Il n’y a pas lieu à application de l’article 305 du code de procédure civile relative à l’amende civile dès lors que la cour se borne à constater que la demande en faux incident est devenue sans objet.

Les dépens de la présente doivent être mis à la charge de Mme [H] qui succombe.

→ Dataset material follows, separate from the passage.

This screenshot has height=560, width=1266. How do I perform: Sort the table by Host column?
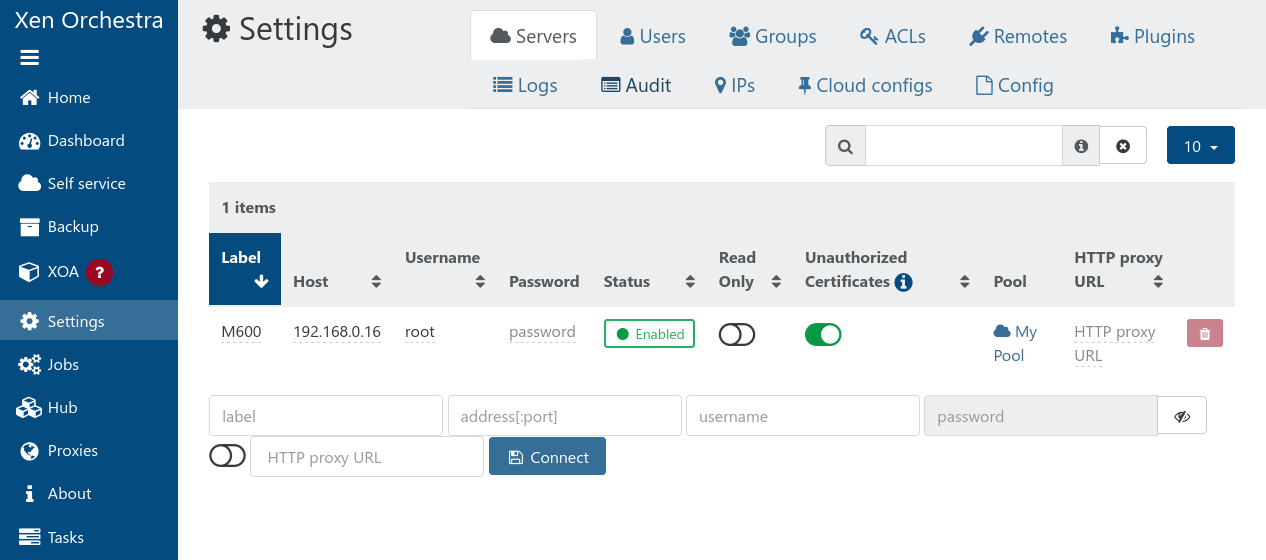pos(376,282)
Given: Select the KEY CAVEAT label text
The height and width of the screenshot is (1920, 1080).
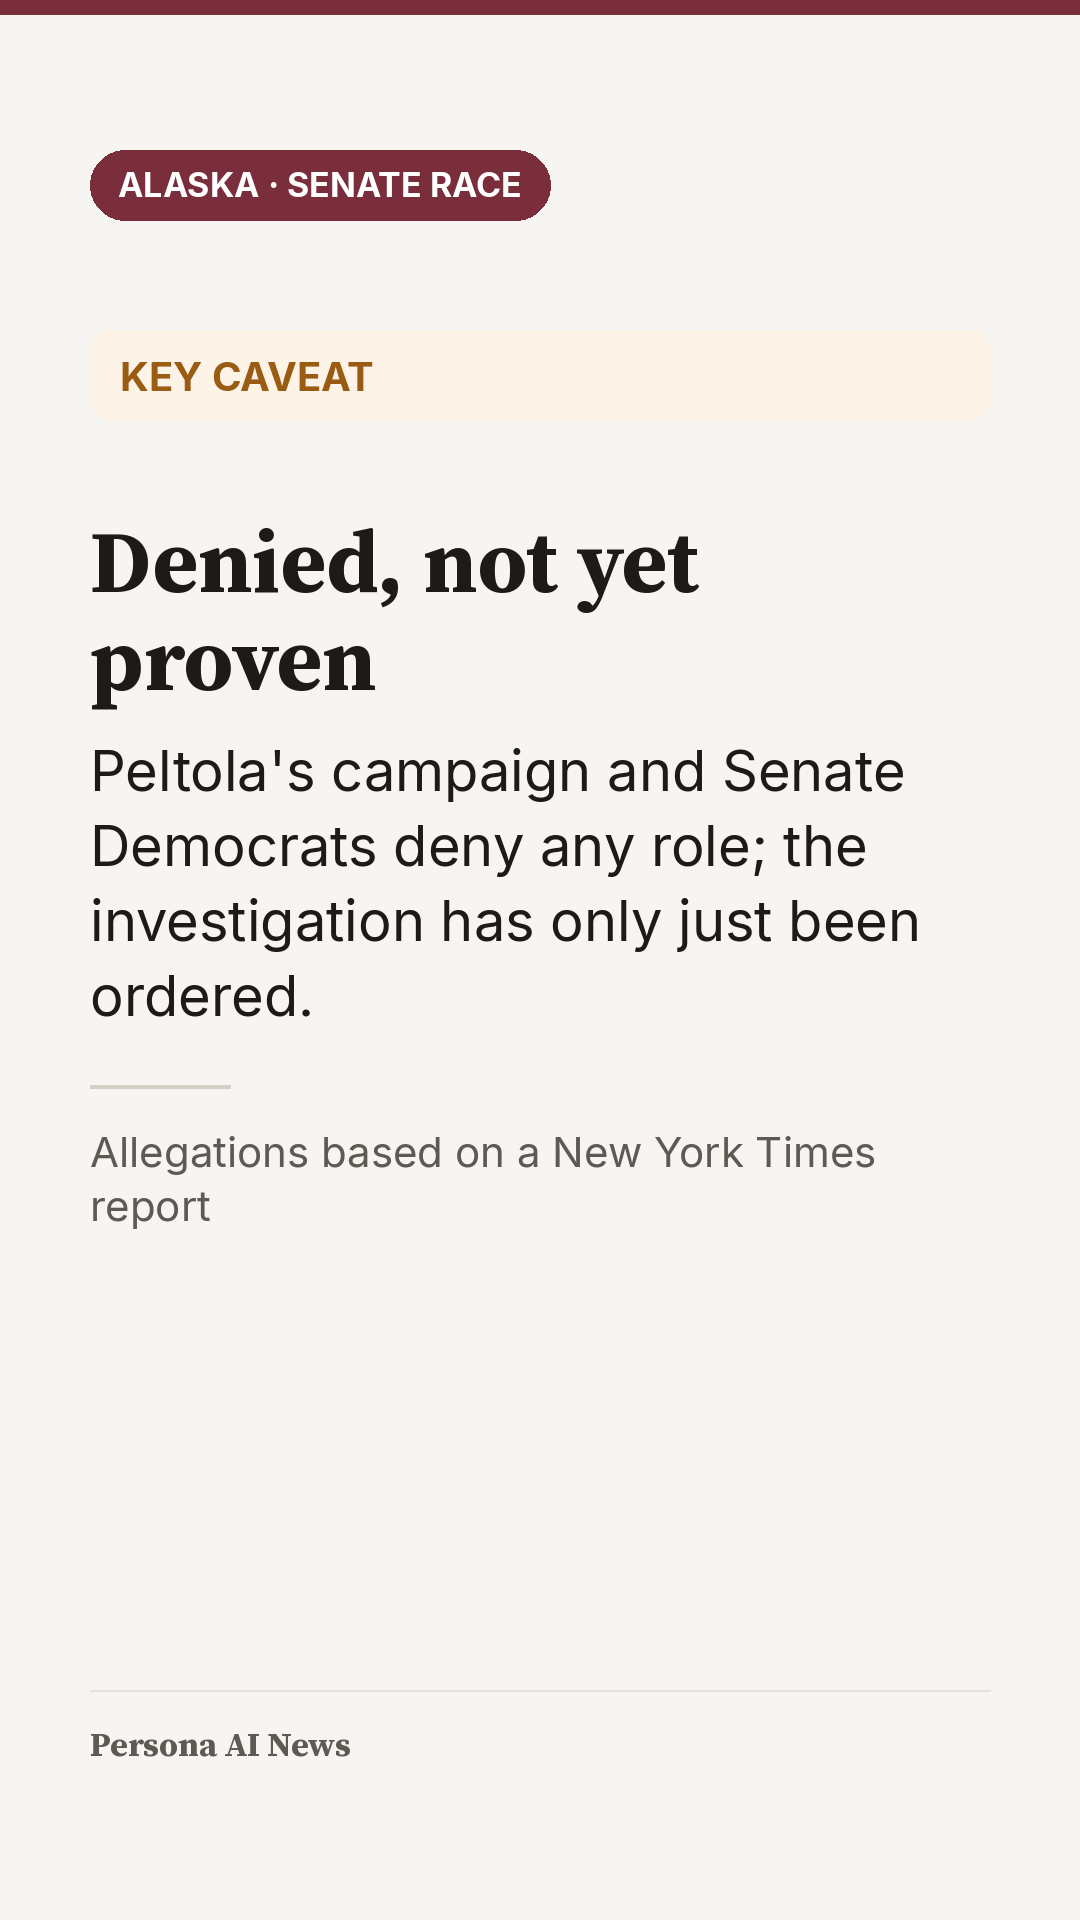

La demande à l’encontre “des signataires de la décision” n’est pas recevable, les défendeurs à la présente instance n’étant pas les signataires qui ne sont pas en la cause.

PAR CES MOTIFS

LA COUR,

Statuant par arrêt contradictoire,

Constate que l’inscription de faux incidente à l’encontre de l’ordonnance du juge de la mise en état du tribunal judiciaire de Paris (affaires familiales) du 4 janvier 2021 (RG 17-39473) à l’occasion de l’appel interjeté contre le jugement réputé contradictoire du juge des contentieux de la protection du tribunal judiciaire de Paris du 11 janvier 2021, recevable, est devenue sans objet ;

Déclare irrecevables les demandes présentées à l’encontre des signataires de la décision ;

Condamne Mme [Z] [U] épouse [H] aux dépens de la présente.